Alors que des popstars anglo-saxonnes ont déclaré subir trop de pression sur les réseaux sociaux, la parole se libère. Et trouve un écho en France, où l'omniprésence exigée par Facebook, Instagram ou TikTok semble nourrir une certaine forme d’anxiété.
  • Début février, le petit monde de la pop entre en ébullition. Charli XCX vient de supprimer ses différents comptes, et personne ne sait réellement comment l’expliquer. Simple stratégie de com' à l’approche de la sortie du nouvel album ou réelle prise de distance de la part d’une artiste hyper sollicitée ? Très vite, l’Anglaise réagit, expliquant qu’elle souhaite se protéger des commentaires négatifs, mais surtout de la méchanceté de certains internautes.

    « J'ai remarqué dernièrement que certaines personnes semblaient très en colère contre moi - pour les chansons que j'ai choisi de sortir, pour la façon dont j'ai décidé de déployer ma campagne, pour les choses que je dois faire pour financer ce qui sera la plus grande tournée que je n'ai jamais faite. Je me suis débattue avec ma santé mentale ces derniers mois et évidemment, cela rend la négativité et les critiques plus difficiles à gérer », déclarait-elle, dans un post nourri par le regret de ne pouvoir satisfaire tout le monde.

    Charli XCX est loin d’être un cas isolé : Billie Eilish a abandonné Twitter, tandis que Mitski, Michael Stipe (R.E.M.) ou Lorde ont fini par supprimer leurs comptes, visiblement peu à l’aise avec l’idée de tout documenter de leur quotidien. Cette omniprésence, on la dit essentielle : pour tenter de se démarquer au sein d’un paysage musical saturé (chaque jour, 60 000 nouveaux morceaux sont publiés sur Spotify...), mais aussi pour tisser un lien privilégié avec le public. Pourtant, cette omniprésence semble également peser sur certains artistes, et rendre malsaine leur approche des réseaux sociaux.

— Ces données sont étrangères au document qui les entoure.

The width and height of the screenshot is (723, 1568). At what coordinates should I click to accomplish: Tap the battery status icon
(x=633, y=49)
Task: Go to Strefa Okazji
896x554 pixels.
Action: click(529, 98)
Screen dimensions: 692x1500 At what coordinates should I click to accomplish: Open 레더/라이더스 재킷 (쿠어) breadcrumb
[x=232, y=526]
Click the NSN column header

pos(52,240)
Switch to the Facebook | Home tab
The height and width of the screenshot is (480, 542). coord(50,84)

    Reste simplement à connaître les chiffres exacts : comment quantifier le nombre d’artistes anxieux à l’idée de s’approprier de tels médiums ? Certains osent-ils seulement se plaindre d’une telle contrainte ? N’est-ce pas là le risque de passer pour un enfant gâté, à peine conscient de la chance qu’il a de vivre d’un métier que beaucoup considèrent comme un rêve ? Pas du tout : d’autant plus quand on sait que les musiciens sont presque condamnés à utiliser ces réseaux, là où les acteurs peuvent s’en passer (c’est le film qui prime !) et que les écrivains sont moins attendus sur ce genre d’interactions sociales. « Je suis heureuse de ne pas avoir eu TikTok plus jeune, confiait Angèle sur France Inter. Je crois que ça m’aurait conditionné à une façon de me regarder différemment dans le miroir ».

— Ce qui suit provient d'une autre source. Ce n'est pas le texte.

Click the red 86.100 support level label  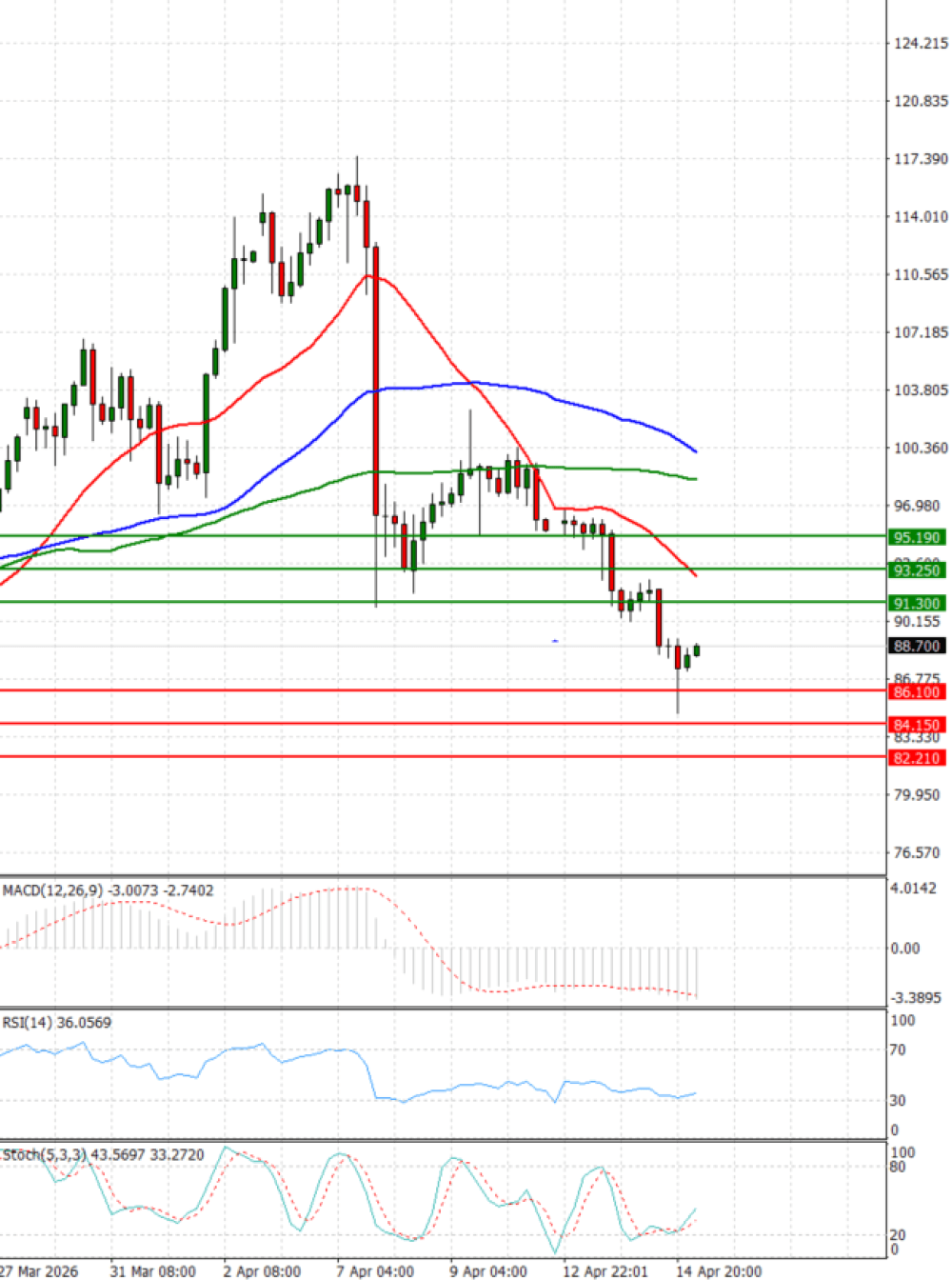pos(916,692)
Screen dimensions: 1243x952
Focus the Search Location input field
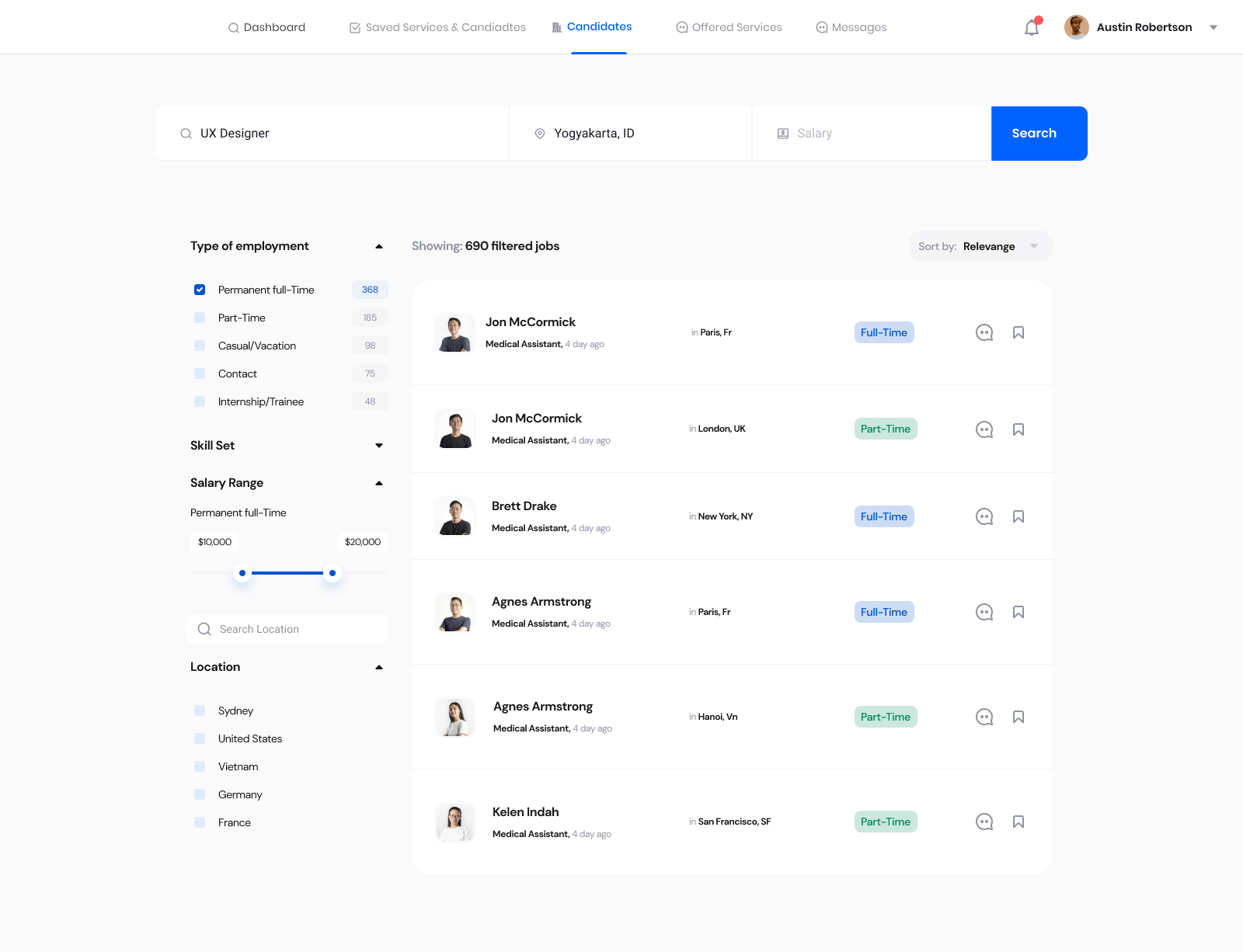[x=295, y=629]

    Il n’y a pas que les commentaires qui pèsent sur le moral des artistes. La recherche constante de likes, la comparaison avec la fanbase des autres, la nécessité de produire du contenu en permanence (au point de tenir un Google Doc répertoriant les prochaines publications) : tout cela peut être moralement épuisant. Surtout quand les artistes n’ont pas les moyens de confier cette partie du travail à une équipe professionnelle : « Quand on est une artiste émergente, sans réelle visibilité et sans moyens financiers importants, Insta est le seul moyen d’exister, explique Enchantée Julia, qui dit avoir supprimé son compte TikTok au bout d’un mois. Je ne publie que du contenu lié à ma musique, mais je sens que mon public en attend davantage. Or, c’est impossible pour moi de me filmer face caméra, chez moi ou en studio : ce n’est pas naturel, et c’est forcément pesant. »

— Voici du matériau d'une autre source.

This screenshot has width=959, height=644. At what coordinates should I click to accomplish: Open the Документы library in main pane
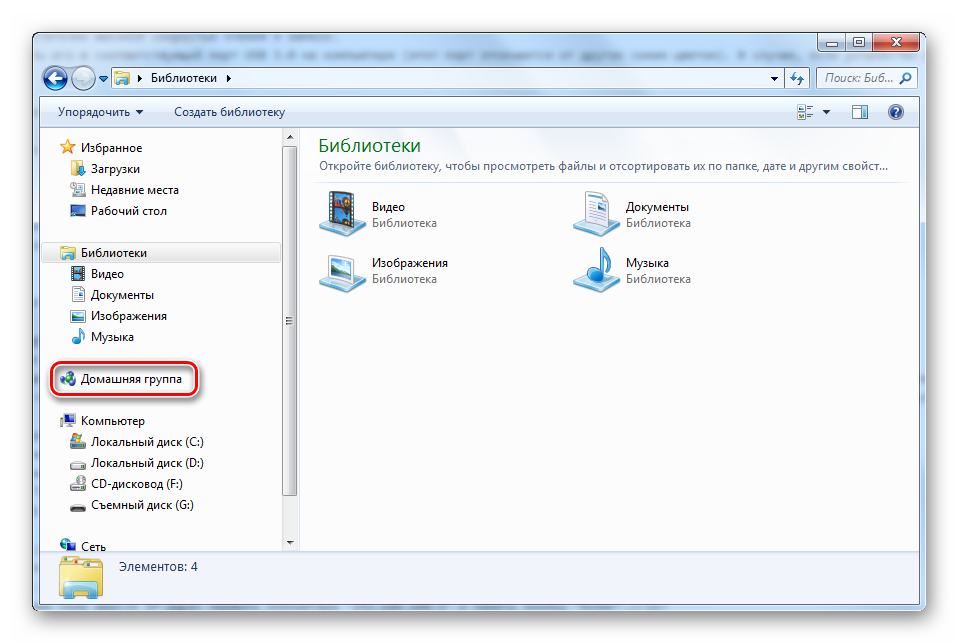click(597, 214)
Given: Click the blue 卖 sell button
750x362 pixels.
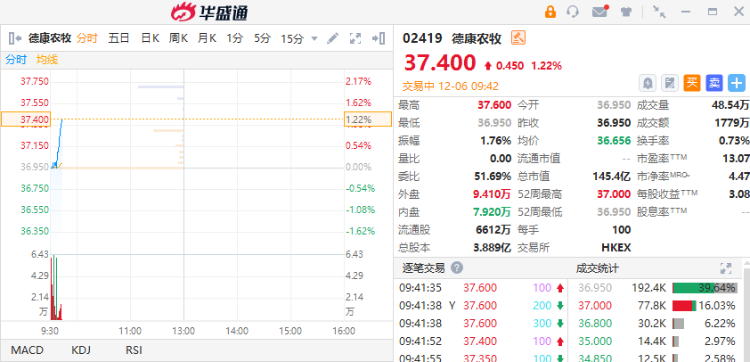Looking at the screenshot, I should pyautogui.click(x=715, y=83).
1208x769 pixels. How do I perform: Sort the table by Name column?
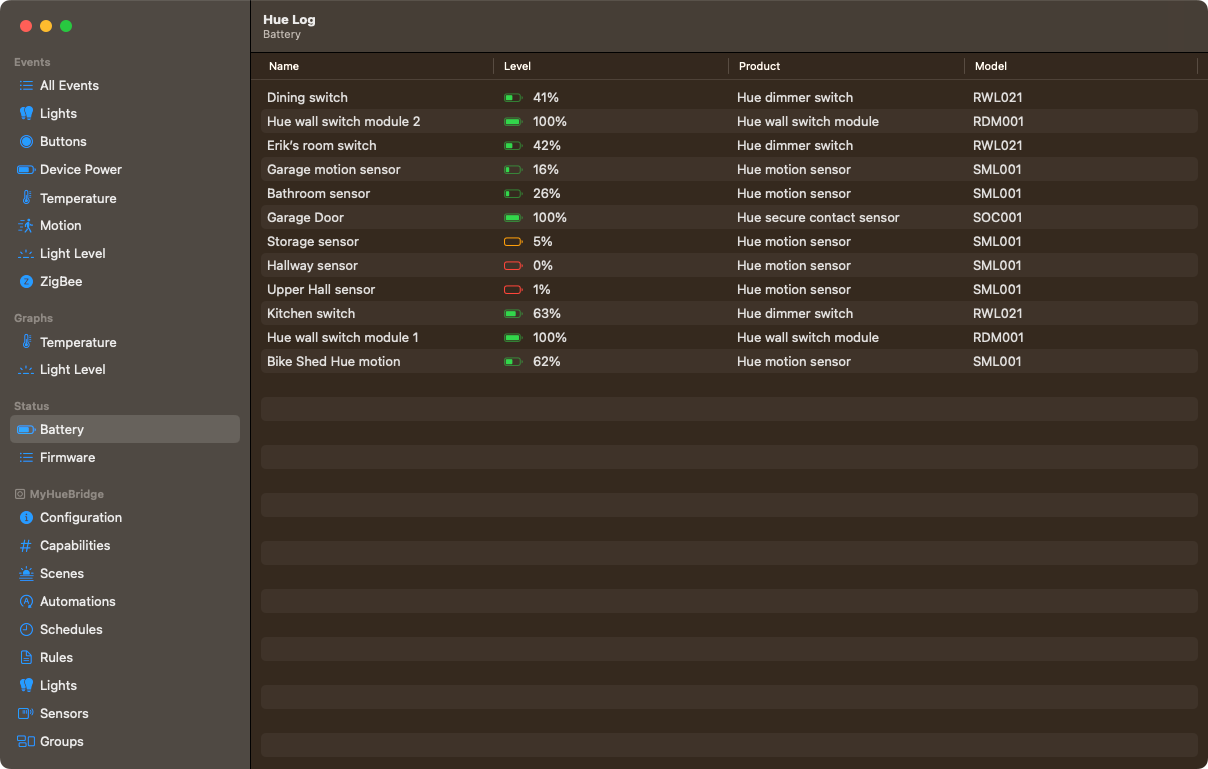point(283,66)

    Guidée par un sentiment paradoxal (la joie de partager un nouveau single, l’angoisse d’être confrontée aux réactions, voire de devoir développer une stratégie de com), Enchantée Julia reconnaît que ce jeu, dont elle se sent prisonnière, peut être très anxiogène. « Surtout pour les artistes sensibles ». Elle confesse toutefois qu'évoluer en totale l’indépendance lui permet au moins de conserver un contrôle complet sur l’image qu’elle souhaite renvoyer. Un sentiment visiblement partagé par Muddy Monk : « Le stress, chez moi, vient plus de la négatitivté de certains commentaires et de la comparaison avec d'autres artistes, ce que j'ai tendance à faire et qui explique sans doute pourquoi je fais une telle musique, très différente. Pour le reste, c’est une opportunité de véhiculer une esthétique à part entière. Pour tout dire, ça me stresse plus de confier le tournage d’un clip à quelqu’un d’autre que de gérer mon Instagram. »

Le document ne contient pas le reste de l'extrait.